Each of the books reviewed below offer abundant wisdom from which to learn from.  Considering we are in an age where public schooling is about conformity, division, dumbing people down, and more, it would be wise for individuals to take their own education into their hands.

The books below will help individuals cement a firm foundation upon their intellectual faculties and be able to extract the most out of life and their individual journey.  If you wish to read more about the books, click the link on the book titles to heads towards the reviews.

Book #1:  Socratic Logic V3.1 by Peter Kreeft Ph.D

Out of all of these  7 books, this is hands down the most demanding one.  That said, this book will net the most benefits because it couples into all the other subjects and areas of life, and well as each of your everyday endeavors.   The lessons of this book will be useful every single day.  This is because logic is employed in everyday life in one form or another.

Although requiring considerable effort, the book is a much easier read than Aristotle’s Organnon, while still covering the core dynamics.

Book #2:  The Trivium – The Liberal Arts Of Grammar, Logic & Rhetoric by Sister Miriam Joseph Ph.D.

Historically, the Trivium was taught as part of classical education.  That is no longer the case however.  Because of that it is imperative that books discussing classical education as The Trivium be ruminated upon since the trivium is one of the leading reasons why education decades and centuries ago was vastly superior than it is now.

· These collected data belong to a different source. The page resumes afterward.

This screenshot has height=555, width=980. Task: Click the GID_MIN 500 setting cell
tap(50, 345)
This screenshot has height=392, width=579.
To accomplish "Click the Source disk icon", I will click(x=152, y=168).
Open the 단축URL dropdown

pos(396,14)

The Trivium encompasses all aspects of grammar, logic and rhetoric.  This book is a thorough presentation on general grammar (vastly different than what modern schooling teaches), fallacies, syllogisms, a solid logic introduction, enthymemes, poetics, figurative language , all with a hefty dose of examples from which to learn from.

Just as a house cannot be complete without a foundation, an individual’s education, no matter the age, cannot be complete without knowledge of the Trivium.

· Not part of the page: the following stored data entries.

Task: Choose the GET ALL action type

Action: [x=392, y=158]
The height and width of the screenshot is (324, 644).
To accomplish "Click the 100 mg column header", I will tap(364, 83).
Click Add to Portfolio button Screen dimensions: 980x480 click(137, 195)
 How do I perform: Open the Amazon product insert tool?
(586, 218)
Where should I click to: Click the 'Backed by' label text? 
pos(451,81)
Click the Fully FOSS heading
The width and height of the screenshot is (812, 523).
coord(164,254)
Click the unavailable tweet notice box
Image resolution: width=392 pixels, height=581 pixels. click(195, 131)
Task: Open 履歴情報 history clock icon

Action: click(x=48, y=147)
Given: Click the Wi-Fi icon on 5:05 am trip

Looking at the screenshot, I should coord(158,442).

Book #3:  How To Read A Book – The Classic Guide To Intelligent Reading by Mortimer J. Adler & Charles Van Doren

The title of this book is a misnomer and many people overlook it because they ‘know’ how to ‘read’ a book.  Reading isn’t the main focus as much as information extraction – getting the most out of the book, which is much more different than simple reading.

If there is one book you read, make it this one, that is because you read within every day life, and the more information we are subjected to, the more we will read.  Knowing how to get the most out of everything we read, every article, every study, every book, every story and so on, et al., will only help you get and remain ahead of the curve.

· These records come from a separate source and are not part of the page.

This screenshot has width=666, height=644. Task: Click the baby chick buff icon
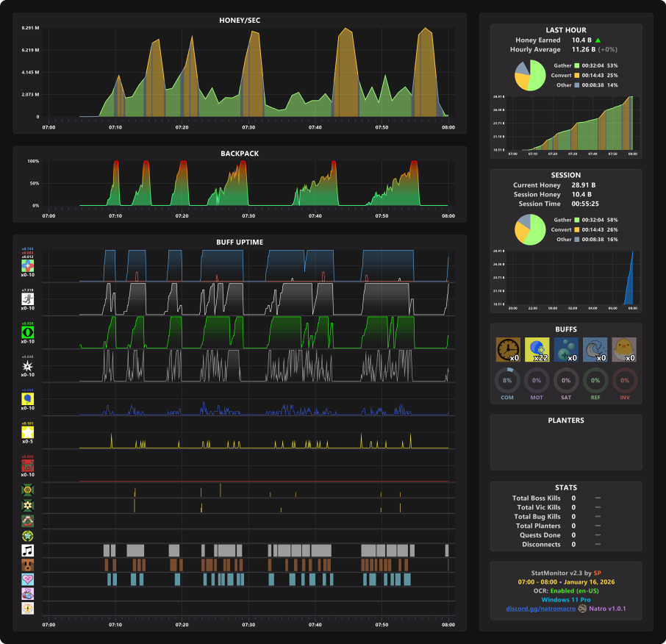624,350
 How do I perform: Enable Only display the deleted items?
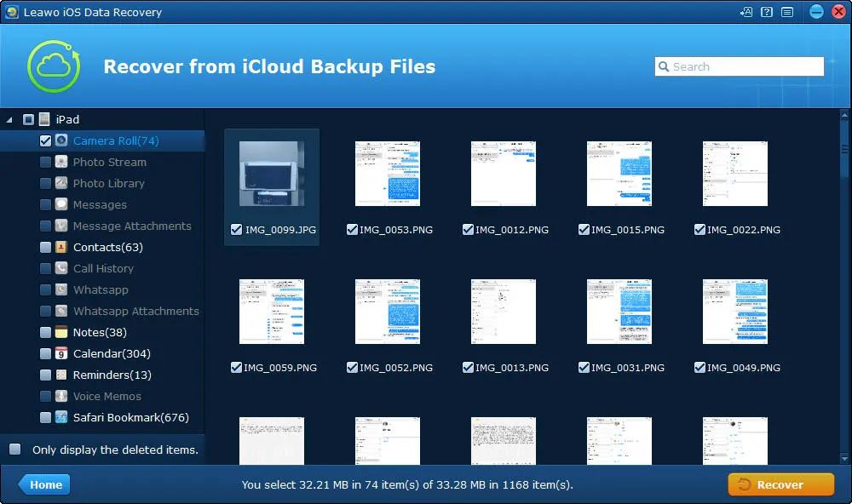(x=15, y=450)
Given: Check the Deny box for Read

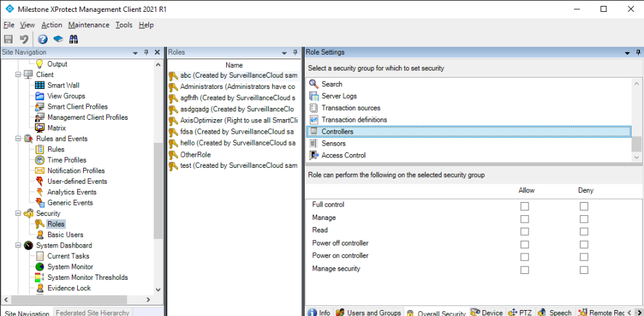Looking at the screenshot, I should [584, 232].
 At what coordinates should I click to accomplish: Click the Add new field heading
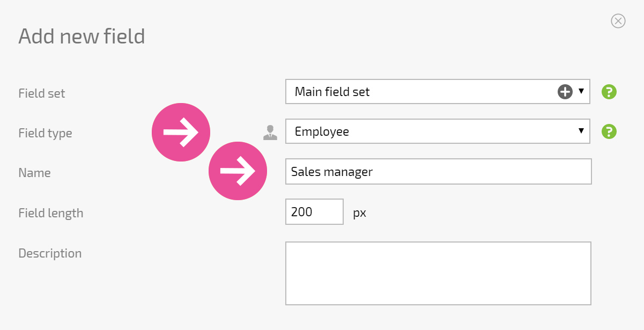(x=82, y=36)
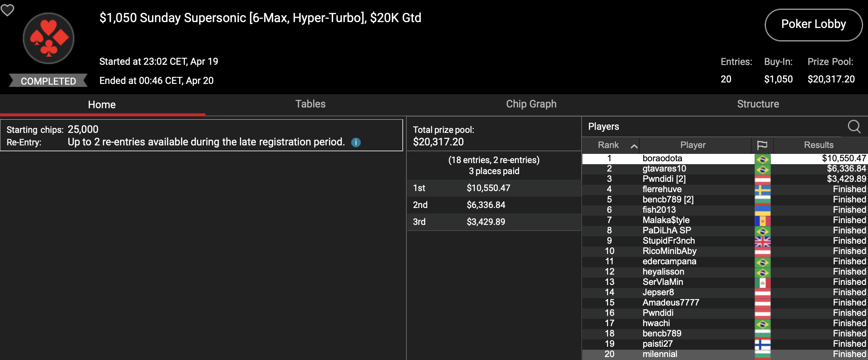This screenshot has width=868, height=360.
Task: Click the tournament card-suits logo
Action: [49, 38]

This is definitely a must-read book.  In fact, it would be a mistake not to have it because not following many of these tenets would mean an individual is only attaining fractional understanding of all subjects.  The book really is phenomenal and highly recommended.  It’s been popular for decades, and with good reason.

Book #4:  Philosophy 101 – An Introduction To Philosophy Via Plato’s Apology by Peter Kreeft Ph.D.

If you want an easy-to-follow introduction to philosophy that is accessible to everyone but also stimulating enough to get your brain cells churning, ponder this book.  It’s a very unique way of looking at philosophy and should not be overlooked.  It is also much shorter than the previous three books above.

Book #5: 
The Complete Workbook For Arguments – A Complete Course In Critical Thinking [2nd Ed.] by David R. Morrow & Anthony Weston

This book hones your critical thinking skills in a very incredible manner.  Seeing the failure of modern schooling, one would figure for a public school system that continues to fail, one would figure critical thinking would be at the top of agenda to implement within public schooling.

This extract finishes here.